- **Data records**

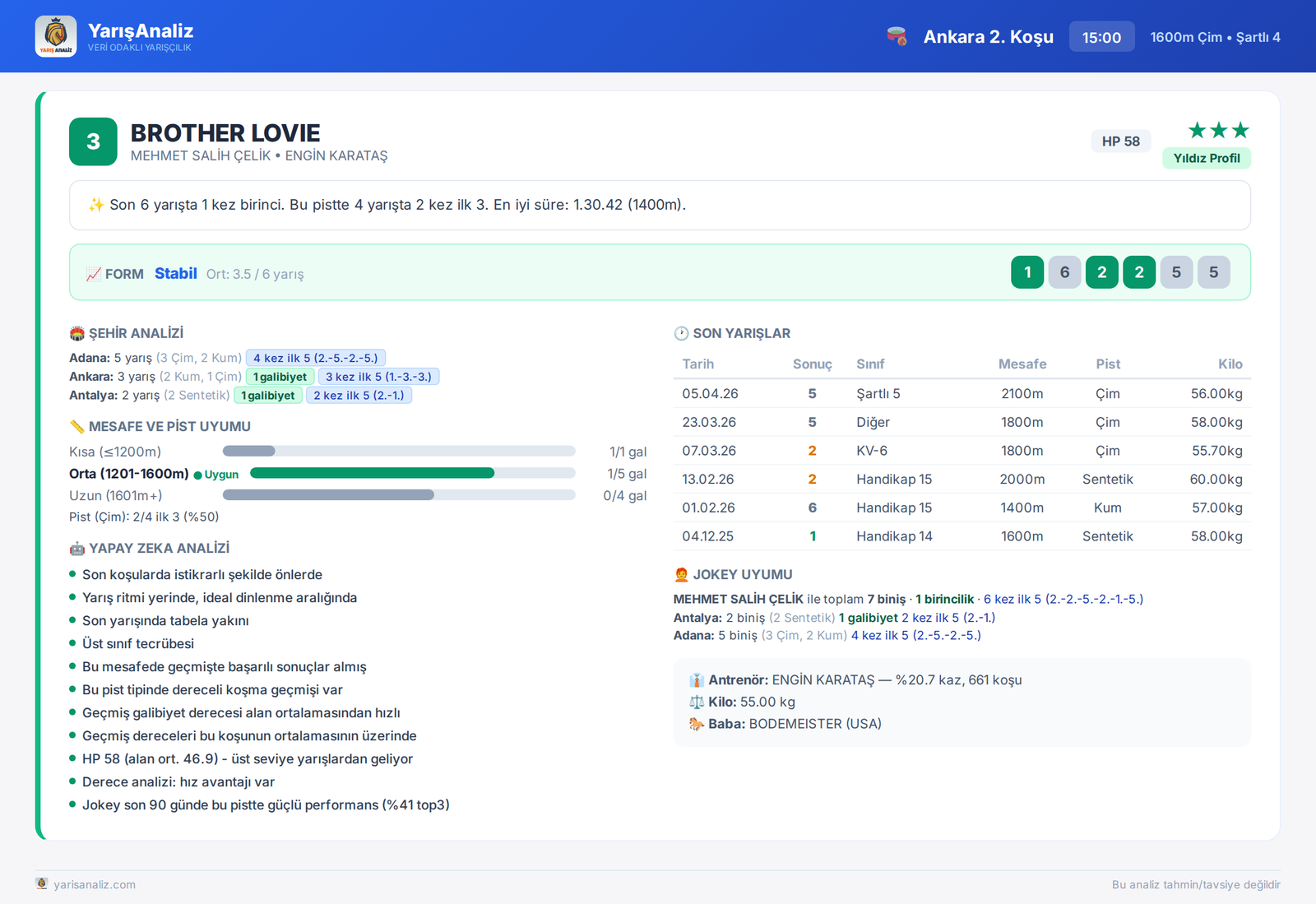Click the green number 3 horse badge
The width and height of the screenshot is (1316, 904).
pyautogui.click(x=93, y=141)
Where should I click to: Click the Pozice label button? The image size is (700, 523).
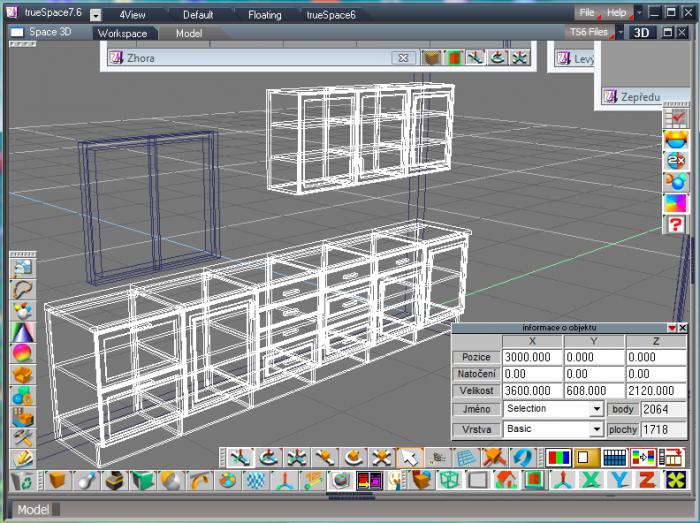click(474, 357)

- **Task details**
An acceptable answer consists of the lines above from the one holding "Where should I" to the end of the data, repeated exactly and containing no pictures.

- **Task output**
Where should I click to: Click the Pozice label button? The image size is (700, 523).
click(474, 357)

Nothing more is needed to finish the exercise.